No Second Chances

faith300
The hollow feeling in the pit of my stomach that keeps me up at night, I am ready for you to leave.  You’ve had your fun, and now it’s time for you to go.  I don’t get to stay at the party forever, so why should you?

Maybe I deserve all the sleepless nights, though.  I’m a flawed human being, and I think getting older only widens the knowledge of this fact.  The flaws add up — figure out that equation for me, Mathematician Genius.  I’m sure there is some way to define a ratio like this, “Given time: as the years increase, so do the revealed flaws.”

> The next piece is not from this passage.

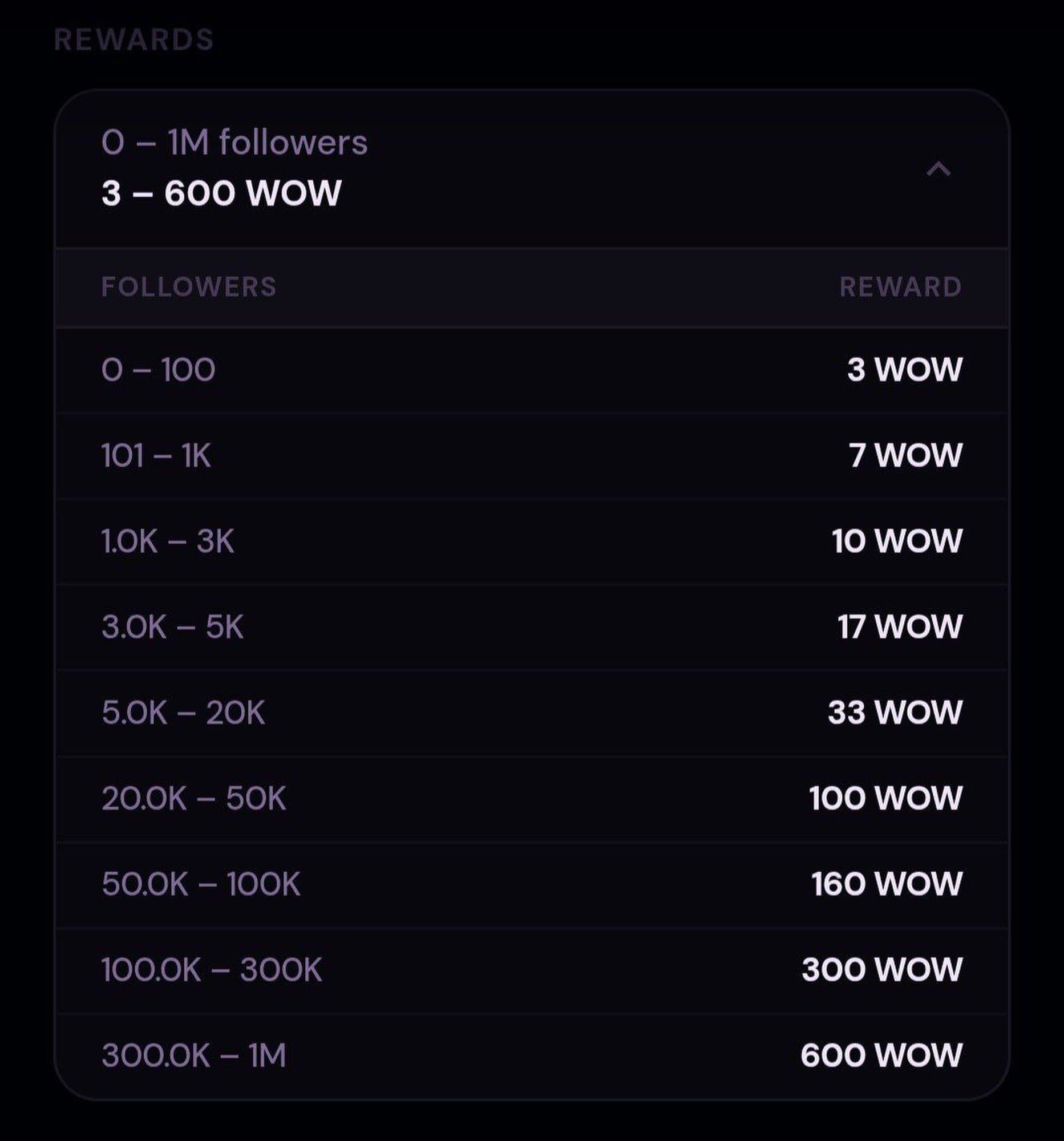Select the '0 – 100' followers row

tap(159, 370)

The depth of those flaws are staggering.  Parenting helps reveal flaw depth.  Kids are incredibly perceptive without even trying.  I dread the day when my kids realize that their dad is riddled with flaws.  They suspect it now, but they are too young to really know.  They’ll get it, though, and all I have to explain it is that I really am just an aged kid.  I never really had the answers — I only had theories.

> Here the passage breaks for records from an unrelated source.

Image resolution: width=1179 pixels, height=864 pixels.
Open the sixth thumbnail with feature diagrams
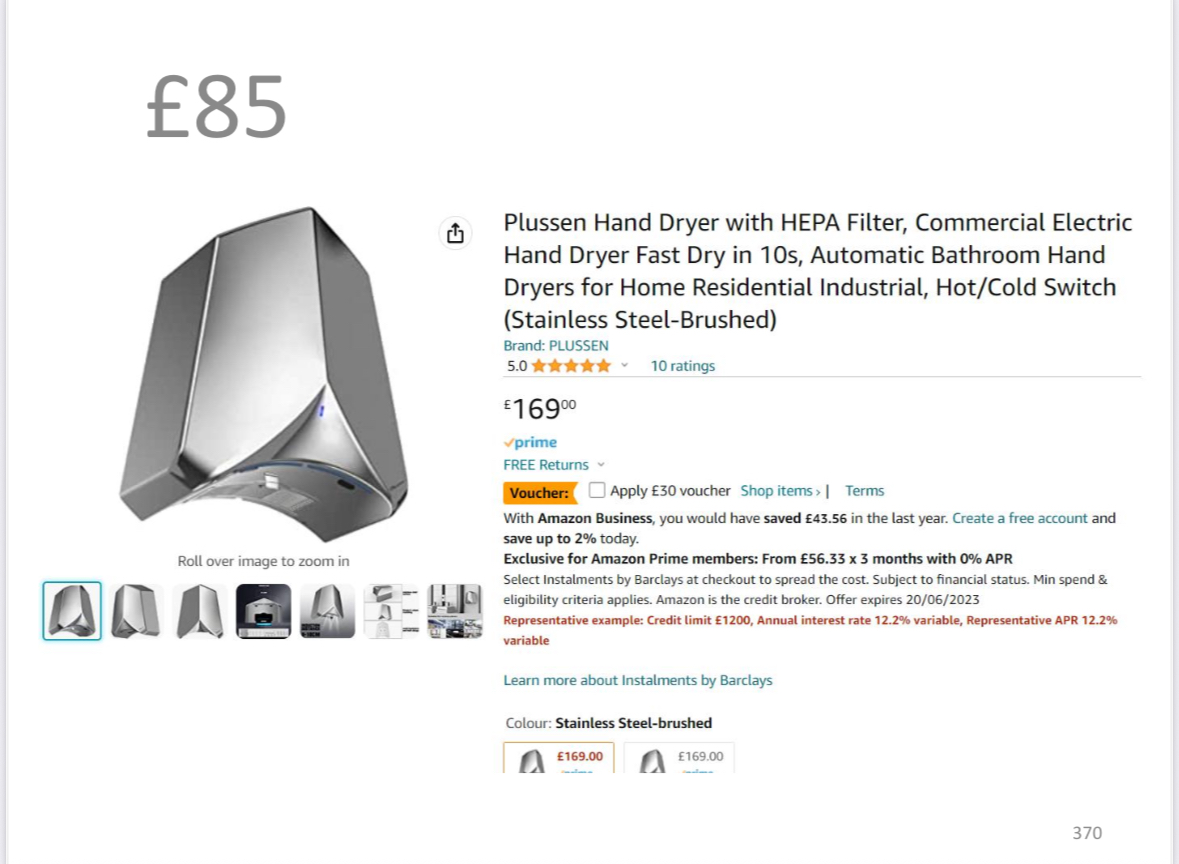pos(391,611)
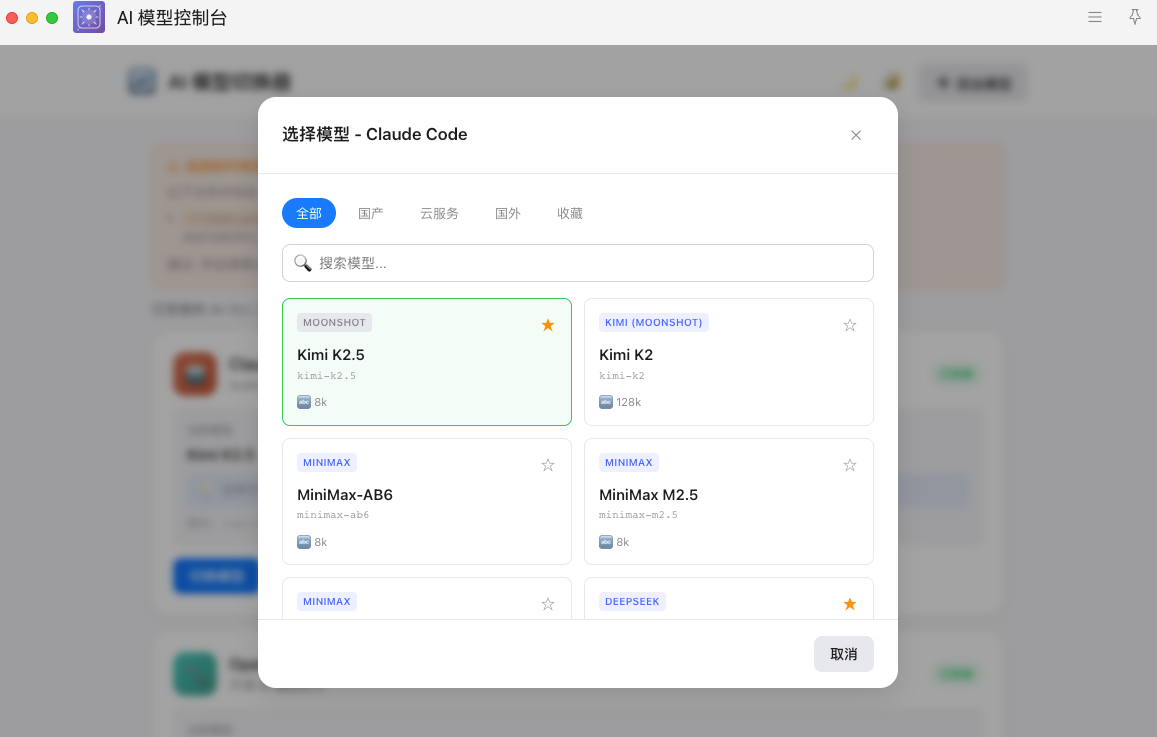The width and height of the screenshot is (1157, 737).
Task: Favorite MiniMax M2.5 with star icon
Action: tap(850, 465)
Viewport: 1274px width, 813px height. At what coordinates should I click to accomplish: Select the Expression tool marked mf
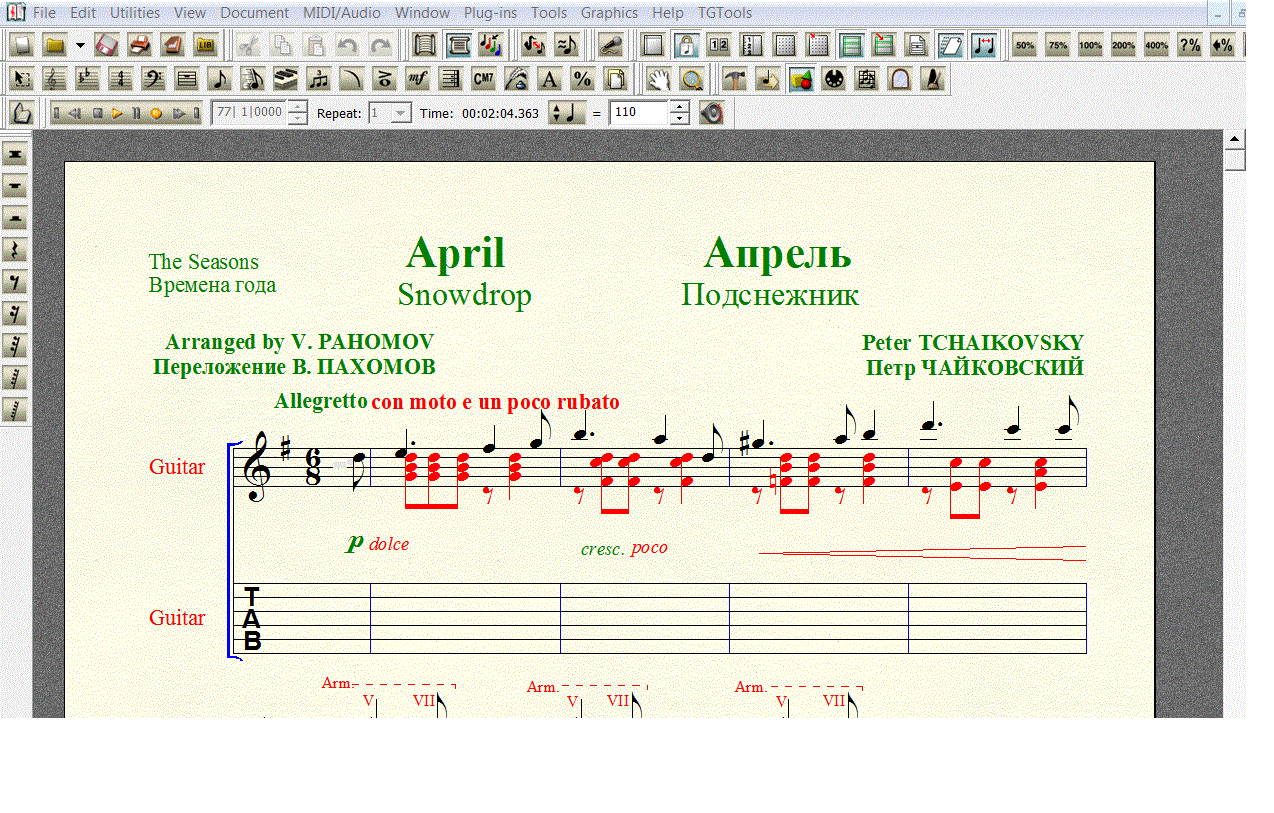418,79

Life is so short, all I want to do is play games with them and watch them laugh and have fun, because soon, real soon, life is going to start getting terrible for them.   The reward for becoming a grown-up is to learn that the bad-guys win most of the time.  There are few heroes, but the possibilities of ever meeting them is very small, because they are already dead.  That’s sort of the prerequisite for becoming a hero, right?

There are things that I would like to “do over”, ya know, get a second chance.  I’d like a second chance to have a better scholastic career, because the first one was terrible.  Hey, it was my fault, but wow, that was a painful journey.  I’d like to go back and erase the words I said out of malice, because I was an insecure idiot, who said things that never should have rippled the sound waves, and by the way, there is a bible verse that is scary to think about regarding speech, Matt:12:36, “But I say unto you, That every idle word that men shall speak, they shall give account thereof in the day of judgment.”

The one small light left on to find in this world is faith in Christ.  Everything else is folly, because everything else relies on humans to build the steps to immortality as if a human could really build a way to perfection.  It takes a perfect God to build a path to imperfect humans, and that is Christ.  Christ is our only hope.

There are no second chances, though, choose Christ now.